Virginia Attorney General Mark R. Herring today sided with two same-sex couples in asking a federal court to strike down the voter-approved state law defining marriage as the union of a man and a woman. That 2006 amendment to the state constitution, Herring declared, violates the U.S. Constitution.
The newly sworn-in Democrat’s action dramatically changes Virginia’s legal position on same-sex marriage, reversing the stand under Ken Cuccinelli, his Republican predecessor as attorney general.
Advocates of redefining marriage hailed Herring’s action. “Banning the freedom to marry for couples only because they are gay or lesbian has no constitutional basis,” James Parrish, president of the gay rights organization Equality Virginia, told the Richmond Times-Dispatch.
But defenders of marriage as a male-female union designed for the good of children – among them Republican William J. Howell, speaker of the Virginia House of Delegates — protested that Herring had a sworn duty to uphold Virginia’s laws and constitution.
“This is not an obligation that can be taken lightly,” Howell told the Associated Press.
“The state’s attorney general should vigorously defend the laws of the state, especially a law that the citizens voted on directly, amending their constitution to define marriage as the union of a man and woman,” Heritage Foundation scholar Ryan T. Anderson told The Foundry, adding:
“The U.S. Constitution does not require redefining marriage, and [Herring] should not be joining a lawsuit claiming that it does. The AG should not be asking the courts to redefine marriage, forcing the state of Virginia to act contrary to the meaning and purpose of marriage. America should make marriage policy through the democratic process, rather than demanding judges to dictate it through decisions that have no grounding in our Constitution.”
Anderson, Heritage’s William E. Simon Fellow, suggested that Herring’s action was a dereliction of duty similar to that of U.S. Attorney General Eric Holder. Last year, Holder implemented the Obama administration’s decision not to enforce the Defense of Marriage Act and instead join opponents in challenging the section of the law that, for federal purposes, defined marriage as between a man and a woman.
When the Supreme Court ruled last summer on the Defense of Marriage Act, striking down that section, Justice Anthony Kennedy nevertheless reaffirmed that state responsibilities for defining and regulating marriage date to the nation’s beginning. Writing for the majority, Kennedy cited a previous decision that “when the Constitution was adopted the common understanding was that the domestic relations of husband and wife and parent and child were matters reserved to the states.”
“The states remain free—and should continue to remain free—to define marriage as the union of one man and one woman,” Anderson said.
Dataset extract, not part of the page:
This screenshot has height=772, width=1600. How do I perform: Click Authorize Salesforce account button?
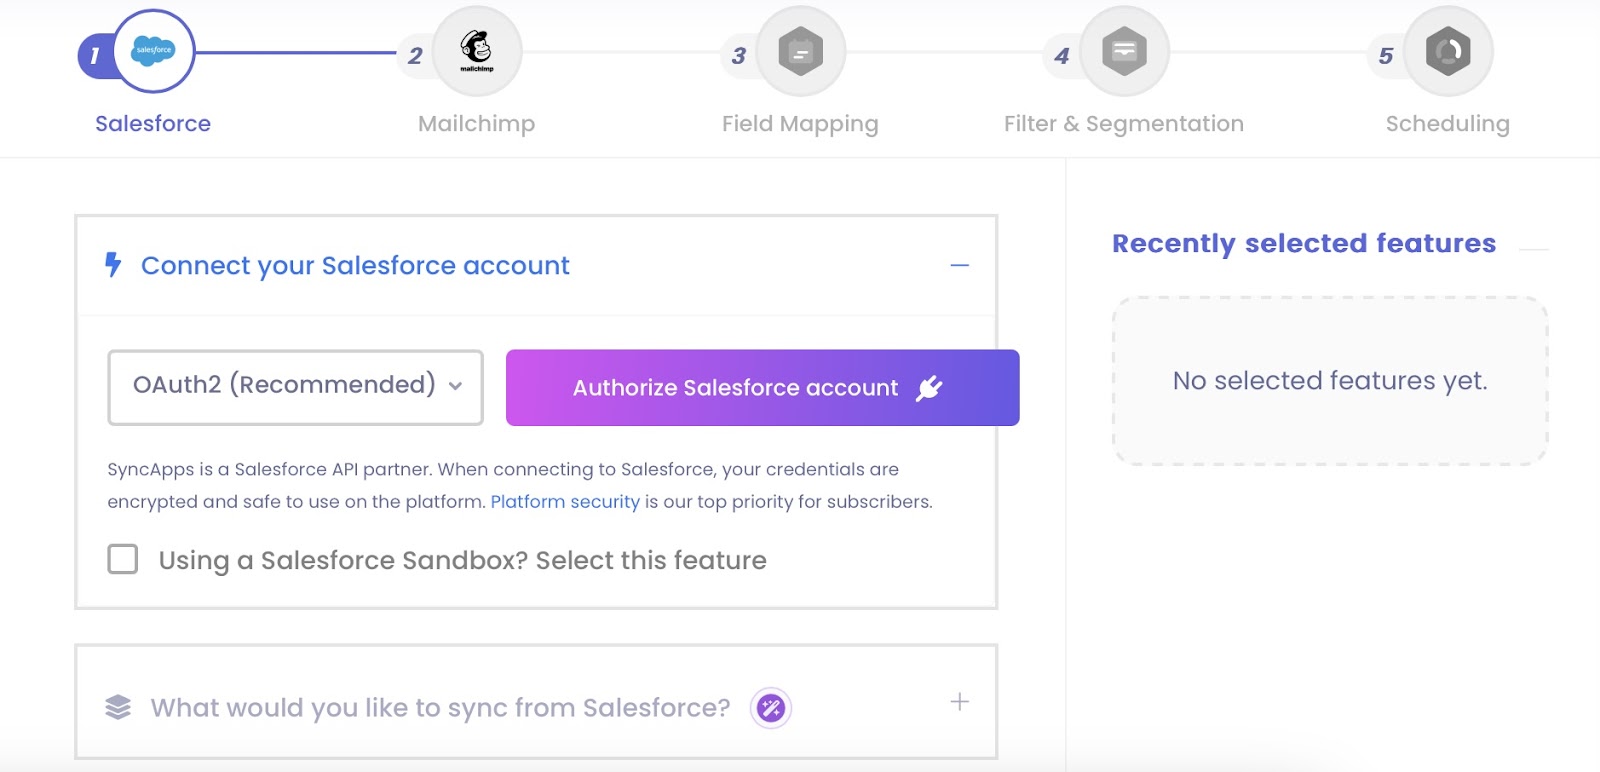(763, 388)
Herring sees it differently.
“The Supreme Court is clear: The United States Constitution is the law of the land, the supreme law of the land,” Herring told reporters in announcing his decision to challenge Virginia’s marriage law in federal court. “I believe the freedom to marry is a fundamental right and I intend to ensure that Virginia is on the right side of history and the right side of the law.”
Anderson was happy to address history as well as the law.
“There’s no such thing as being on the ‘right’ or ‘wrong’ side of history,” he told The Foundry. “There’s only being on the right or wrong side of truth.”